First, the majority of bankers exhibited the body-as-antagonist pattern in their new work contexts, even when they had previously treated their bodies as subjects and even when they had selected themselves into organizations that were less work intensive. This is because bankers recreated in their new context the banks’ routines, typically in order to enhance the new organization’s performance. The bankers did not understand that these routines unintentionally also functioned as invisible controls, intensifying the pace of work. The second major finding is that by recreating the banks’ routines in a new context, the bankers also intensified the pace of work for everyone else. Third, I found that bankers could only sustain the body-as-subject pattern when they left organizations and were free to structure their own work.
Body-as-Object (Years 1–3)
During the first three years, the young associates echoed the banks’ narratives as their own: “This job grinds you to the bones but at least the firm is committed to giving you full autonomy. Not like clients where they check up on you in every possible way and where you have a boss, where you have to be in at a certain hour” (Bank A associate). This quotation shows that the bankers judged their own autonomy partly in relation to a social standard, such as the management system they learned about in class or their clients’ processes. Reflecting social psychological narratives about autonomy as an essential value, one Bank B associate said, “I could not work for an organization that required me to come at 9 a.m. and leave at 5 p.m. I want to be in control of my schedule.” When the researcher commented that the banker worked a lot longer than forty hours a week, the banker replied, “Yes, but this is my choice. I decide when the work gets done.” This remark also hints at the young bankers’ self-definition as a disembodied choosing will. In contrast to later years and to concerned relatives, bankers rarely said “my body.” When they said “I,” they referred to the mind, often in opposition to the body. For example, initially relatives joked about the bankers’ lack of concern for their body: “Your body is just a way to carry Hermès ties to you.” A fiancé said, “You cannot treat your body like a machine.” The Bank A banker rephrased by highlighting the mind’s will, without reference to the body: “I choose to live and work in a disciplined manner.” Similar to how dualistic cognitive and organizational scholarship construes the person, the bankers looked inside themselves toward their goals, plans, and values to identify themselves, believing that those were the primary determinants of behavior.
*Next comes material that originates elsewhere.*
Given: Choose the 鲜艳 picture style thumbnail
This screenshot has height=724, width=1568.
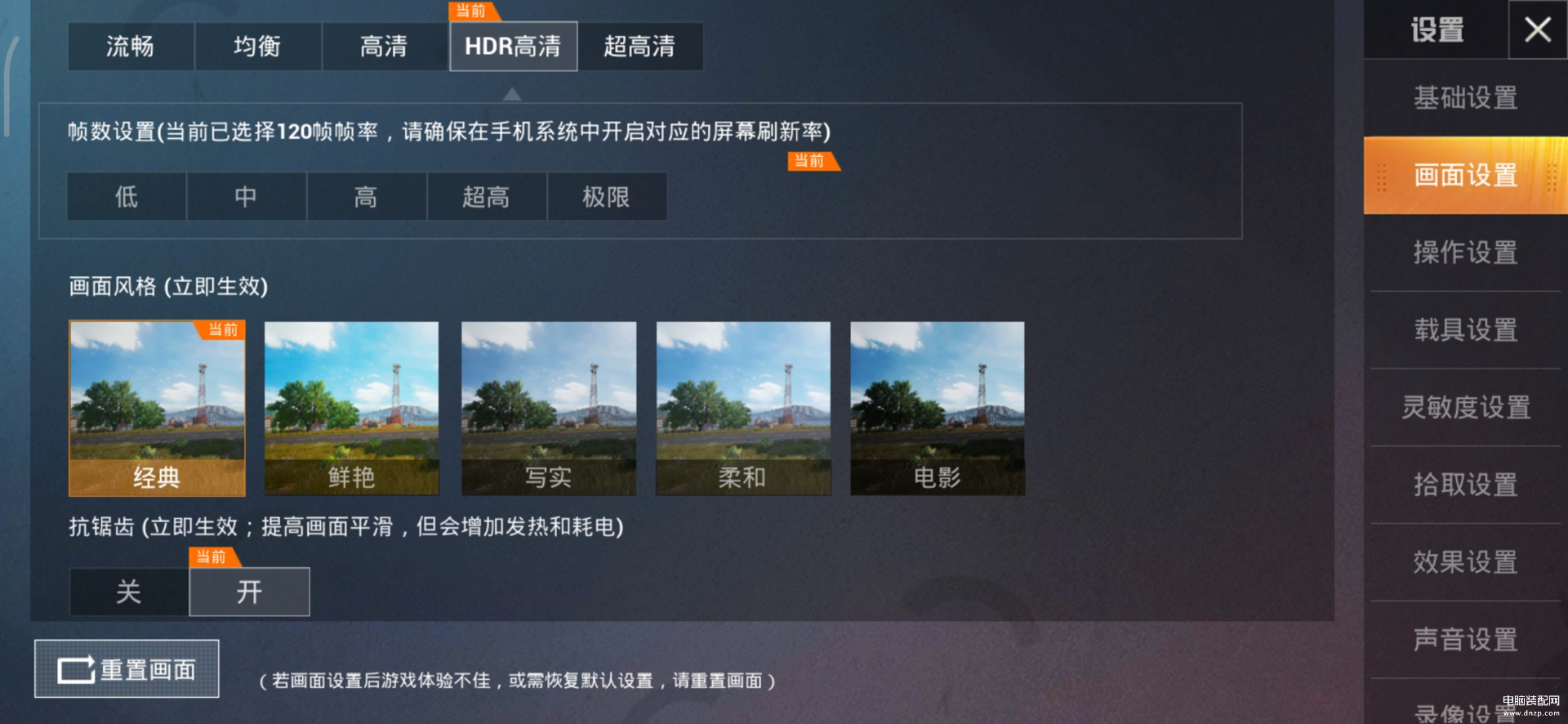Looking at the screenshot, I should pos(351,408).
Bankers only made reference to the body when prompted, for example, by concerned relatives as above or by me in the following example. When I asked bankers about physical needs such as sleep, they made stark distinctions between the body and the mind, giving priority to the mind, like the following Bank A vice president: “I totally believe in mind over matter. There are no such things as physical needs. Tell me one physical need and I can tell you a culture in which they have controlled it.”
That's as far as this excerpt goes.